Prove that $L^{\infty}$ and $L^{2}$ metrics on $C([a,b])$ are not equivalent.
First, I can see there are many examples which converges in $L^{2}$, not in $L^{\infty}$.
Second, for the finite interval, I can see $L^{\infty}$ convergence implies $L^{2}$.
(I think for all $p \in [1,\infty)$, $L^{\infty}$ convergence implies $L^{p}$)
But I'm not sure I can say '$L^{\infty}$ convergence implies $L^{2}$' for infinite interval.
since for the second one, $\parallel f_{n} - f\parallel_{2} \leq \parallel f_{n} - f\parallel_{\infty} \dot (b-a)^{1/2}$
Can anyone help me prove or give counter example?
Everything you've said is correct. On an infinite interval, $L^\infty$ convergence does not imply $L^2$ convergence. The constant functions $f_n = \frac 1n$ are in $C([0,\infty))$ and converge to zero in $L^\infty$, but they are not in $L^2$, so they certainly don't converge in $L^2$.
Even if you restrict to functions which are in $C([0,\infty))\cap L^2([0,\infty)) \cap L^\infty([0,\infty))$, it doesn't hold.

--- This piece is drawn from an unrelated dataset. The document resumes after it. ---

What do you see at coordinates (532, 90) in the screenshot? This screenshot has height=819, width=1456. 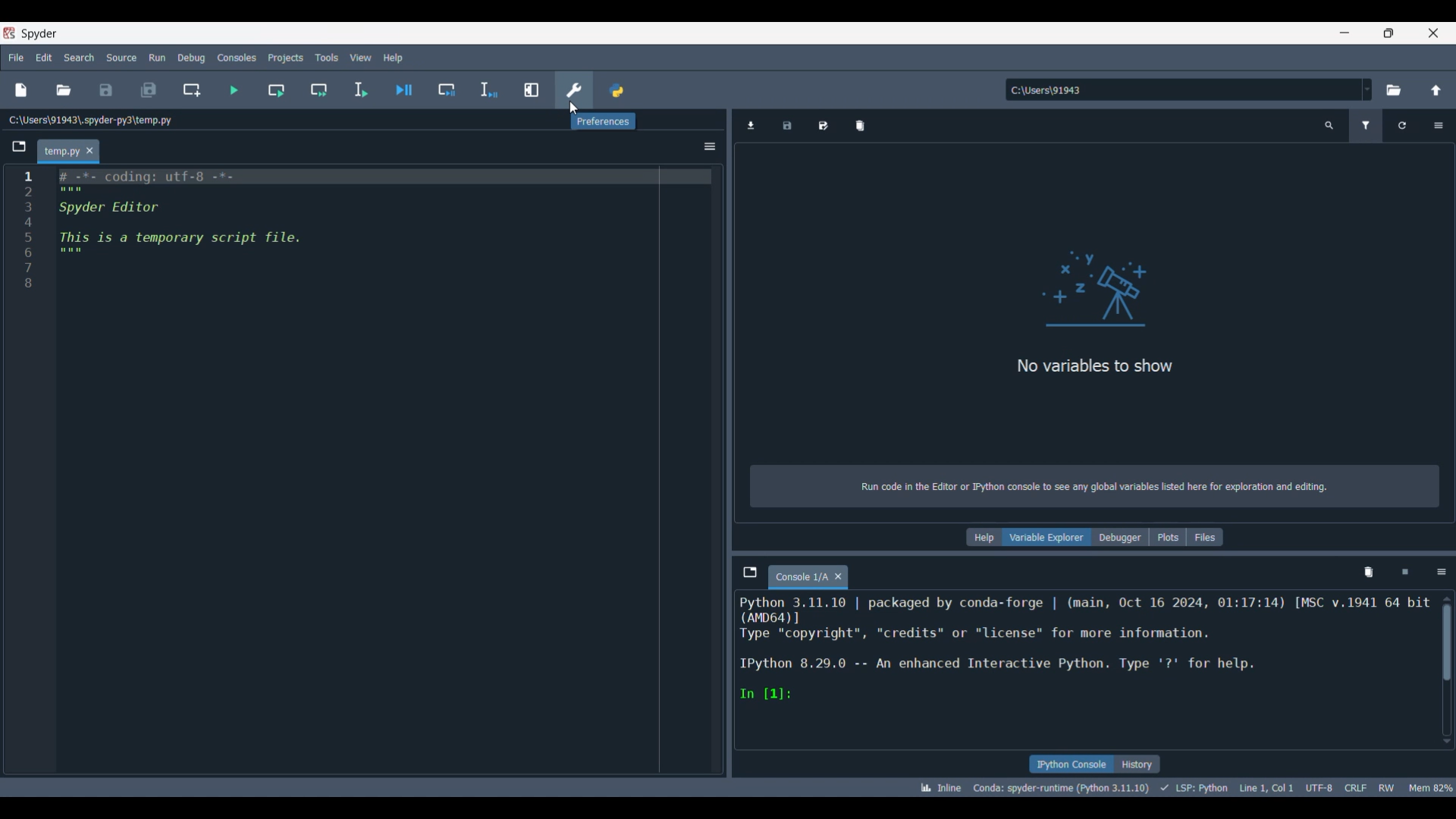 I see `Maximize current pane` at bounding box center [532, 90].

I think I have the details right here, but certainly the idea is correct: take $$f_n(x) = \left\{ \begin{matrix} \frac 1 {n^{3/2}}\sqrt{x-n^2}, & n^2 < x \le 2n^2, \\ \frac 1 {n^{3/2}}\sqrt{3n^2-x}, & 2n^2 < x \le 3n^2, \\ 0, & \text{otherwise} \end{matrix} \right.$$ Then $\lvert f_n\rvert \le \frac{1}{n^{1/2}}$ which shows that $f_n \to 0$ in $L^\infty$. However, each $f_n^2$ has a graph that is a triangle of height $1/n$ and a base of length $2n^2$, meaning that $\|f_n\|^2_2 = n \to \infty$.